A few minutes later, he hears the sound of sirens, the police have arrived. Was about time, he thought. The sheriff and 4 other cops with guns in their hands find Cain and his nemesis’ body. However, after quickly looking the situation they aim their guns to Cain.
“Stay where you are! You’re under arrest!” the sheriff says.
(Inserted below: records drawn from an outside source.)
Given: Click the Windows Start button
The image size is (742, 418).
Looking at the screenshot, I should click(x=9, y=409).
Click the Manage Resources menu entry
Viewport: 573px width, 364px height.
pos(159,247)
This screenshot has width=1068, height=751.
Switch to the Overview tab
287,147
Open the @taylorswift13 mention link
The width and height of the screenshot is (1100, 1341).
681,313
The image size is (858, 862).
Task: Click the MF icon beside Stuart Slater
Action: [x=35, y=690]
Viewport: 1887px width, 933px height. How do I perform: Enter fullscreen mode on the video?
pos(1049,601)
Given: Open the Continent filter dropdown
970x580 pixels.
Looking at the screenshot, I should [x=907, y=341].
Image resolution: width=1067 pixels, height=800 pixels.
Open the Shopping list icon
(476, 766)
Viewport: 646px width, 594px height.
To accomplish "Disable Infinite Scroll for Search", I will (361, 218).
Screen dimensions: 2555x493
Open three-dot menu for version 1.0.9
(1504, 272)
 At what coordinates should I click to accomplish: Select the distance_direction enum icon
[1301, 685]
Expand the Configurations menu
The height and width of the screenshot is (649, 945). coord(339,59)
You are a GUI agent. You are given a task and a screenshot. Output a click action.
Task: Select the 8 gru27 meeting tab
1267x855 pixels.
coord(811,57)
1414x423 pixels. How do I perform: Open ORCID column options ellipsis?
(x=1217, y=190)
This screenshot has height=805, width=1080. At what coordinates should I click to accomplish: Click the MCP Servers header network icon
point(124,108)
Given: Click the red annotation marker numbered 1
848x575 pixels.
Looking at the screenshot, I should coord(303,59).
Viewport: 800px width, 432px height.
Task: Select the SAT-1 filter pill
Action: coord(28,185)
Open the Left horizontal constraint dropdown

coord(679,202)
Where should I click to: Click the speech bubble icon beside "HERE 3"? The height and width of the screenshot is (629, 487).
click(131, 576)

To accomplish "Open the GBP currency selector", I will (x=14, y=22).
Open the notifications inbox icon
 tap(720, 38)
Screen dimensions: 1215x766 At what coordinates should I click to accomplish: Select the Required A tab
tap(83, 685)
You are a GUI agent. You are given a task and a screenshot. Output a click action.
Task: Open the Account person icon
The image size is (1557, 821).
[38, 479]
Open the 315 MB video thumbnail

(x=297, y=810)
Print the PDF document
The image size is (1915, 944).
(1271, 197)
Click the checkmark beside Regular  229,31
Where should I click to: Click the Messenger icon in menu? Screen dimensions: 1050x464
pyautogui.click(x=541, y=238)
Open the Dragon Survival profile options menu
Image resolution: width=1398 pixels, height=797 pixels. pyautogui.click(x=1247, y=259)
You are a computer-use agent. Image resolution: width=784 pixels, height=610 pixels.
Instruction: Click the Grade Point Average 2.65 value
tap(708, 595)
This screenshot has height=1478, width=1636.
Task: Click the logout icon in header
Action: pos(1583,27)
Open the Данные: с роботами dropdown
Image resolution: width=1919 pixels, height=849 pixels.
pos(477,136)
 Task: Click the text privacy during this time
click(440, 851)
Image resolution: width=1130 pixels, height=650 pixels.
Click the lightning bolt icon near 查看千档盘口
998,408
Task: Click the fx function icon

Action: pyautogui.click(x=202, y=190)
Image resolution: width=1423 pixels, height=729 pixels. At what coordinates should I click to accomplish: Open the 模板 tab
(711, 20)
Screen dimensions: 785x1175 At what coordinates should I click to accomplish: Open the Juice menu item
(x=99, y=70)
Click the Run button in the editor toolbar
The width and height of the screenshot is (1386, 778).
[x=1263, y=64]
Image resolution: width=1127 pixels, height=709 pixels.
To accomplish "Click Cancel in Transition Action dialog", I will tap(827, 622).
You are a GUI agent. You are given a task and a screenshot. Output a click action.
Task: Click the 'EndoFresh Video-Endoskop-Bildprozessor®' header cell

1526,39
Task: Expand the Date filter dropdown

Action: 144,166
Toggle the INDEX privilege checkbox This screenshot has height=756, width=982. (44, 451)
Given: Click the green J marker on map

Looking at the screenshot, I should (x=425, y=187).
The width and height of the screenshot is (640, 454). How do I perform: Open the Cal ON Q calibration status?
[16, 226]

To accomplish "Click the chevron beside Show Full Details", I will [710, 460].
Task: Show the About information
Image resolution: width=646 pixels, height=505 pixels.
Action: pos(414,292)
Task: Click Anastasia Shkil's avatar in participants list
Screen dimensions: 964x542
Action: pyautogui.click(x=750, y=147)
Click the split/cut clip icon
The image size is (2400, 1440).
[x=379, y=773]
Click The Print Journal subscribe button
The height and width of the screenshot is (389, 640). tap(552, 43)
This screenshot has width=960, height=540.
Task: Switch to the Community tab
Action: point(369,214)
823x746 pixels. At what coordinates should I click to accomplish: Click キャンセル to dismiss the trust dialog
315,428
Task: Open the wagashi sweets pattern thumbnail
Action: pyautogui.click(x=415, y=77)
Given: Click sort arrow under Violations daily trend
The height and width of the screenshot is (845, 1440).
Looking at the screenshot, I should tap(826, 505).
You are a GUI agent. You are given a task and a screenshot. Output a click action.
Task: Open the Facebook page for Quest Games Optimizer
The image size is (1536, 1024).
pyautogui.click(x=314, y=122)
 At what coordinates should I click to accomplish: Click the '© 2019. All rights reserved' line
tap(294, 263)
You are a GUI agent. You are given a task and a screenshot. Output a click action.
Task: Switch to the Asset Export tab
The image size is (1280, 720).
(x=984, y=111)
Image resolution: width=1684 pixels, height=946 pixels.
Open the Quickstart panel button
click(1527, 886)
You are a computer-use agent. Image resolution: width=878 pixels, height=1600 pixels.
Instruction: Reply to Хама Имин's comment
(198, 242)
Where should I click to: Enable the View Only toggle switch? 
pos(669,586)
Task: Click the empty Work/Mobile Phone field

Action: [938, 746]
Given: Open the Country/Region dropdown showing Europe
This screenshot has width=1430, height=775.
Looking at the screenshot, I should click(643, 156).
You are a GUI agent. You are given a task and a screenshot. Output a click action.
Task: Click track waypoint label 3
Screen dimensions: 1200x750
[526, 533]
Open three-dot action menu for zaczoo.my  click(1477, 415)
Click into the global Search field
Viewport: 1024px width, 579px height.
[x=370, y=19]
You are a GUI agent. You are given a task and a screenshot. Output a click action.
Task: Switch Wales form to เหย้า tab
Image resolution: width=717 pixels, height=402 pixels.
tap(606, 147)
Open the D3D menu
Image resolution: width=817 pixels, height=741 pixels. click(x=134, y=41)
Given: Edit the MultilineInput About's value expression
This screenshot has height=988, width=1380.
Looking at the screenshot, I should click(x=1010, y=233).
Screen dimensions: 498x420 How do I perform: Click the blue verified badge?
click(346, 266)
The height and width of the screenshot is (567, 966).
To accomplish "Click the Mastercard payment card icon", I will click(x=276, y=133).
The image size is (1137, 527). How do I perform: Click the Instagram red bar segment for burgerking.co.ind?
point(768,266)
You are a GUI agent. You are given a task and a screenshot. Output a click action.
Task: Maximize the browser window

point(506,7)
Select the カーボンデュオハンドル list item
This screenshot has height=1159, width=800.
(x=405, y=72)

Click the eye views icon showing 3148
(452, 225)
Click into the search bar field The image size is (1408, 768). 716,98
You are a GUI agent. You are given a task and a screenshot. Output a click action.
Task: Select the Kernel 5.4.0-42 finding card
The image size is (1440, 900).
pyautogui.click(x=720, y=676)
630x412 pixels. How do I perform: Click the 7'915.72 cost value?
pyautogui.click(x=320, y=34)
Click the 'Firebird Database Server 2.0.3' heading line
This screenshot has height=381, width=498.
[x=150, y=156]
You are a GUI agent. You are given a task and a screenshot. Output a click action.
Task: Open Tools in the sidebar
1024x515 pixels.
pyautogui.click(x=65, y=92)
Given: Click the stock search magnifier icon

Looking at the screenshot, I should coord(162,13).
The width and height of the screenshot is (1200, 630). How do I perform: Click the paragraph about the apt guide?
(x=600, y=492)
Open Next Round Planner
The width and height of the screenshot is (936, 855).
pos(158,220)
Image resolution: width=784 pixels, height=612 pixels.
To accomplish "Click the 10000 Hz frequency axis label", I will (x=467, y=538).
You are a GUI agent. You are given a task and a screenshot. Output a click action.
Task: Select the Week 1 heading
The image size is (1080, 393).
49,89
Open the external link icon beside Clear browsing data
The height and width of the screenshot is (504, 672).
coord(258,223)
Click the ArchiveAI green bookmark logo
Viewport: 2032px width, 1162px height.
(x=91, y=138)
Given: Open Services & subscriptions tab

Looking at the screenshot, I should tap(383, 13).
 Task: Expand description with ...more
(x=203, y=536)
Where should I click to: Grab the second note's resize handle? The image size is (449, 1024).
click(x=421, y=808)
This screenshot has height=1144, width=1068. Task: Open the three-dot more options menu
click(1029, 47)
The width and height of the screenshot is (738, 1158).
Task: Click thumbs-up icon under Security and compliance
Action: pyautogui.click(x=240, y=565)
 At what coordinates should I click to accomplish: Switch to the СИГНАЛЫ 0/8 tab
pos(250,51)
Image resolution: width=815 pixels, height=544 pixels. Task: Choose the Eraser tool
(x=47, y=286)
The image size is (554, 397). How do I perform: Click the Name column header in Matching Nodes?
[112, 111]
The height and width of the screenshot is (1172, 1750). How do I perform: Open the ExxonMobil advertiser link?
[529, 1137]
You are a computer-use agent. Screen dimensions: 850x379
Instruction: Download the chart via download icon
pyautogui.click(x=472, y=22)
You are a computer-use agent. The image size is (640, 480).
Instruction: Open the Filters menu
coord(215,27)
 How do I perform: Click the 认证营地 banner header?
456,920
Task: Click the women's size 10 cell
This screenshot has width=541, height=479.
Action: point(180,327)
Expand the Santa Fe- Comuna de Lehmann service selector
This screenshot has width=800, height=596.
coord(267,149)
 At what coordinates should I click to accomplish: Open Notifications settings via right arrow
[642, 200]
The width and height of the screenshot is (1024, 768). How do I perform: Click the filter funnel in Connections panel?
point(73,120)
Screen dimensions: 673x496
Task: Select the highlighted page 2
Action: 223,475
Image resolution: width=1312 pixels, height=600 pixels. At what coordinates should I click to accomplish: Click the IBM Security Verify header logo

“Arrested?! I just killed a monster!” Cain answers in shock, but when he looks to where the creature’s body lays, he notices it is a human body, Mr. Martinez’s body.  “It was a shapeshifter! It must have turned back into human form before dies!”
“Shut up, bastard! Throw away your knife and don’t resist.”
“I can prove it! Just look inside the house! In the basement!” but the moment he says it, the house collapses and the fire consume everything.
“It’s enough! Take him in!” the sheriff says to cop next to him.
“But…”
“Shut up, freak!” the sheriff interrupts. “Keep your explanations to the judge!”
Cain gives up as he realizes nobody believe him. And now, even he doubts himself.